- Obniżymy sobie diety, jak burmistrz i urzędnicy też zaczną oszczędzać na swoich wynagrodzeniach – mówi jeden z tolkmickich radnych. O trudnej sytuacji finansowej Tolkmicka dyskutowano dzisiaj na sesji Rady Miasta i Gminy. Władze muszą znaleźć dwa miliony złotych oszczędności, by uratować gminę przed finansową katastrofą. Zobacz zdjęcia.
Budżet Tolkmicka na 2015 rok uchwaliła Regionalna Izba Obrachunkowa, a nie gmina, bo zdaniem urzędników RIO samorząd źle go przygotował. Największym błędem był zbyt duży wskaźnik zadłużenia, dlatego RIO zmusiło Tolkmicko do oszczędności. Nie pozwoliło zaciągnąć nowego dwumilionowego kredytu i kazało ciąć koszty – w niektórych działach nawet 30-40 procent. Na dzisiejszej sesji żadne decyzje jednak w tej sprawie nie zapadły, za to niektórzy mieszkańcy domagali się wyjaśnień od burmistrza, jakie oszczędności wprowadzi w ratuszu.

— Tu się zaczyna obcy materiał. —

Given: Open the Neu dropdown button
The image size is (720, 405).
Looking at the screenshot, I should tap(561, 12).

- Jedna osoba już z urzędu odeszła, odejdą jeszcze 2-3 osoby, które obecnie są na zwolnieniu chorobowym. Szukamy oszczędności w wydatkach na prąd, obniżyliśmy koszty delegacji, mniejsze są wydatki za korzystanie z własnego samochodu, skrzętnie patrzymy na każdą wydawaną złotówkę – powiedział nam burmistrz Andrzej Lemanowicz.
Gdzie te obniżki?
Część mieszkańców oczekuje, że urzędnicy i radni także zajrzą do swoich kieszeni i obniżą sobie wynagrodzenia i diety.

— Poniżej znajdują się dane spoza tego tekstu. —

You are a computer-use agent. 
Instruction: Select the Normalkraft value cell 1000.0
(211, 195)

- Już w lutym na sesji zgłaszałam taką propozycję. Wystarczy, by każdy radny obniżył dietę o 100 złotych miesięcznie i byśmy mieli 1500 złotych oszczędności, to rocznie prawie 20 tysięcy – powiedziała nam Halina Rakowska-Bramowicz, która kiedyś również była radną i przewodniczącą komisji finansów.

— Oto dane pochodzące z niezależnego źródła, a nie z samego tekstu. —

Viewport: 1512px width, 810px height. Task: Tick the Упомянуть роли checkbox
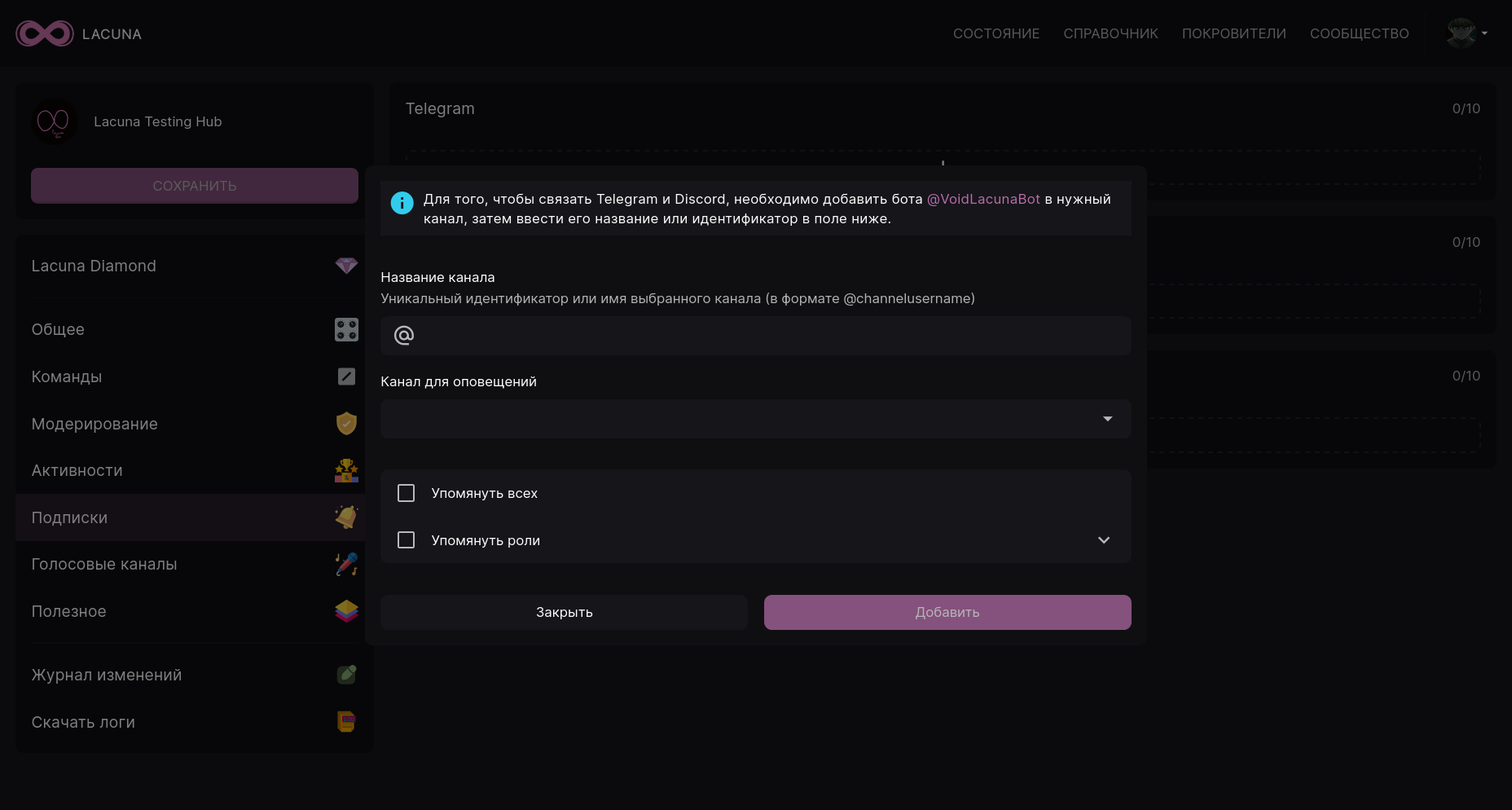pos(406,540)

- Czekamy na ruchy burmistrza, jeśli on obniży wynagrodzenie sobie i urzędnikom, to radni też obniżą diety, nawet o 50 procent. Poza tym powraca pytanie, po co w Tolkmicku stanowisko wiceburmistrza, skoro mamy taki kryzys – stwierdził radny Andrzej Misztal.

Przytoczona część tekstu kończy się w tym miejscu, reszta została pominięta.